“December 26th. — This evening we had several sets of children ‘guising,’ dressed up in all sorts of queer ways, and singing one thing or other. The ‘Hobby Horse’ came too. Five men — one as a devil, one as a woman, one as an old woman with a besom, one with the Hobby Horse, and one as something or other else. We had them in the kitchen and gave them money.
December 27th. — Troops of children ‘guising’ again. We gave something to each lot. In the evening the Winster ‘Snap Dragon’ and ‘Hobby Horse’ conjoined came to us — ten men, one as Snap Dragon, two with Hobby Horses, two devils, etc., etc. We had them in the kitchen and gave them money.

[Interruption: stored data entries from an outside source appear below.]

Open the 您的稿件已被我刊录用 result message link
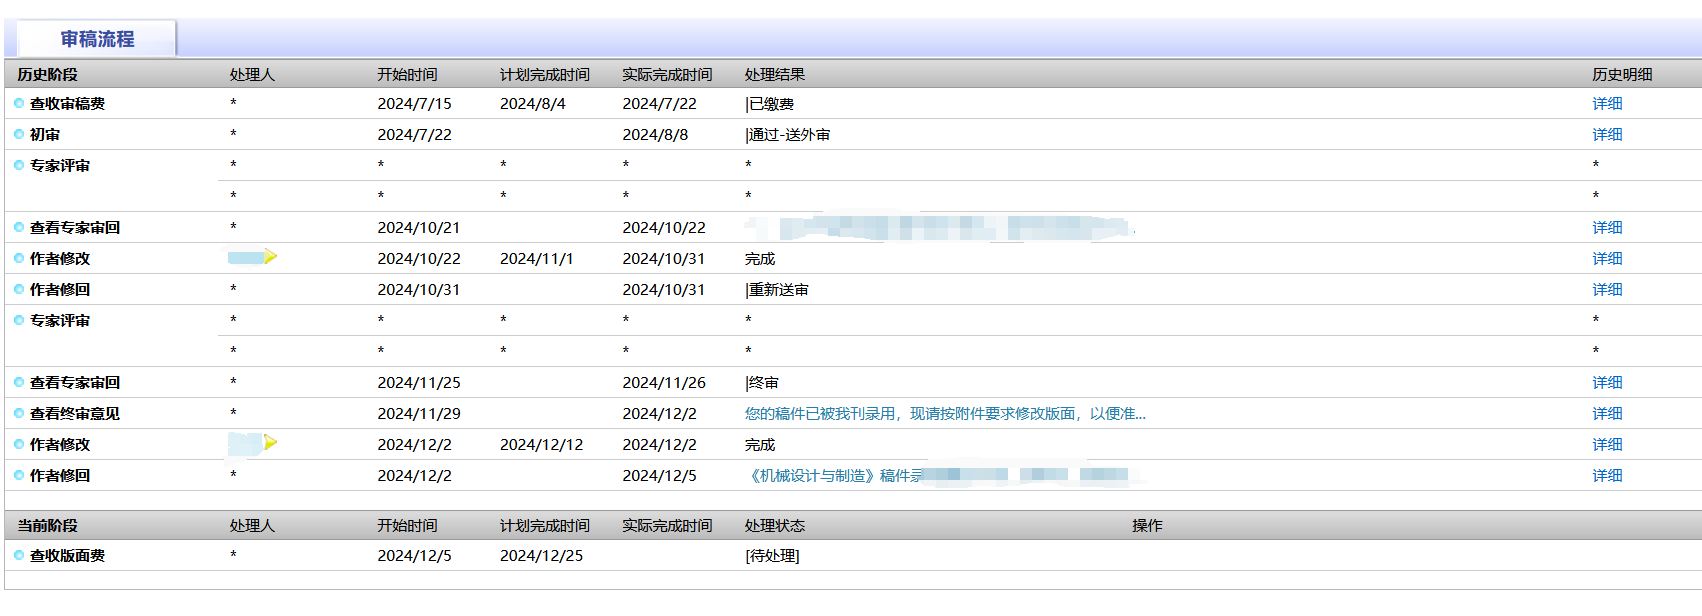This screenshot has height=616, width=1702. click(x=944, y=414)
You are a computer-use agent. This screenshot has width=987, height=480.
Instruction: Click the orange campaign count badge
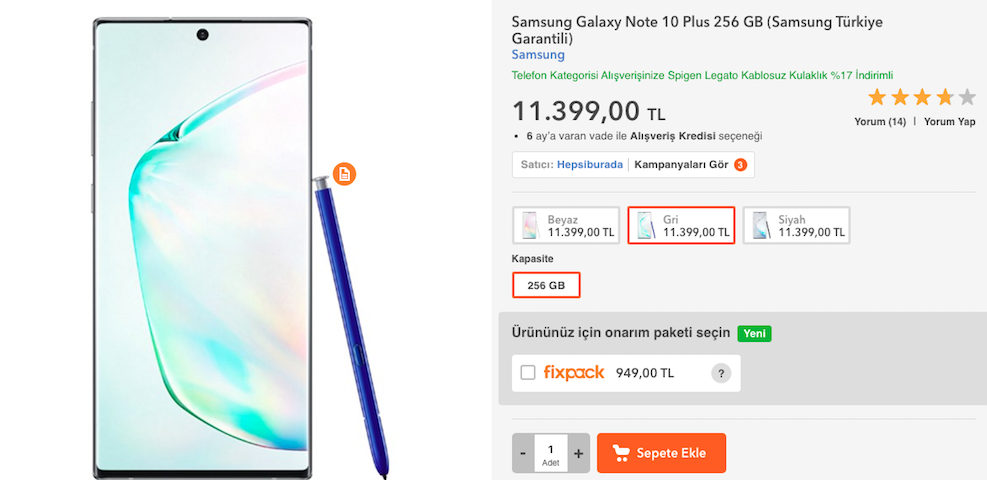pyautogui.click(x=740, y=165)
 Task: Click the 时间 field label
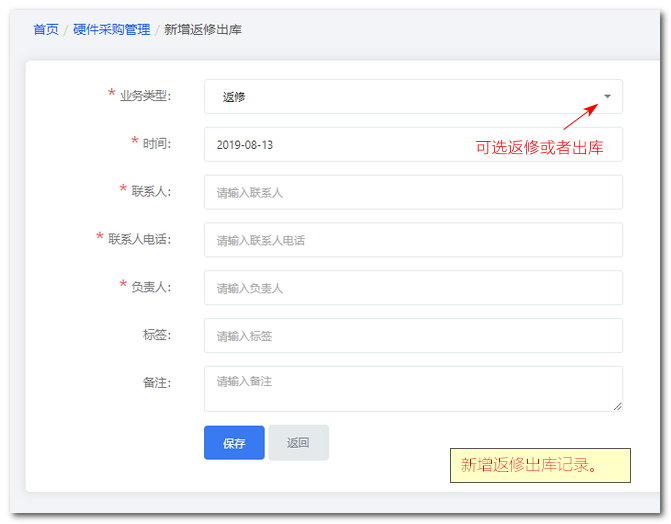157,143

Llewellynn Jewitt diary from 1867
Anyone who has been following this blog or occasionally visits will know I do enjoy a Mummer’s Play or Folk Play…I could fill the blog with accounts and some years I might experience 20-30 or so from across the country and over the seasons. Previous posts being testament such as the Soulcakers, Nottinghamshire Plough Monday plays and Ripley Guisers..but there are many more of course. One such tradition, a stable mate geographically with Ripley is that of the Winster Guisers, is worth exploring. Why? This is because the group, although a 1980 revival, is based on a curious photo from around 1870 and are rather bizarrely and frighteningly attired.
Keeping mum on the origin
Some authorities have argued that as Winster has a Morris tradition that the photo is of a Morris troup. Let us look at the evidence on both sides. Firstly, the season, the lack of leaves on the vine in the background suggests winter – the season of mainly mumming not Morris. However, two characters have musical instruments suggesting that the group are dancing yet music does appear in such folk plays for example the Poor Old Horse. This is particularly significant drawing reference to this as the tradition was a Derbyshire-Nottinghamshire-Yorkshire one and the photo may capture a rendition. However, the evidence against this are the other characters – particularly those on what appear to be hobby horses, something more apparent in Morris. However, surely these characters are soldiers riding their horses. Some authorities such as ….state that they do not appear to be in combat, but surely it is not difficult to consider they might jousting with their horses being the objects of conflict? The brooms held by the other characters are more difficult. Broom dancing does exist in Morris but it appears restricted to Molly dancing an eastern tradition of East Anglia and Lincolnshire. Alternatively and more likely these are the sweepers off commonly seen in renditions of the Derby Tup, again a locally prevalent folk play. The final evidence in favour are again those costumes – there is no uniformity, a facet commonly seen in Morris and they are disguised. The wearing of masks of course is unknown in Morris who would use other forms such as blackening to disguise their features. This does not exclude the possibility but surely the wearing of masks would be an encumbrance for a dancer? It appears all pretty conclusive I feel, and perhaps doubts have only crept in as a result of Winster’s rather odd Morris hangers on – a witch, clown and sergeant – but could these have come from the mummers and not evidence of the other arrangement? Whatever the truth this evocative photo was used as the basis for the modern team but of course a photo does not provide a script. I enquired about this and the team asked older members of the community who suggested the characters and snippets of the play.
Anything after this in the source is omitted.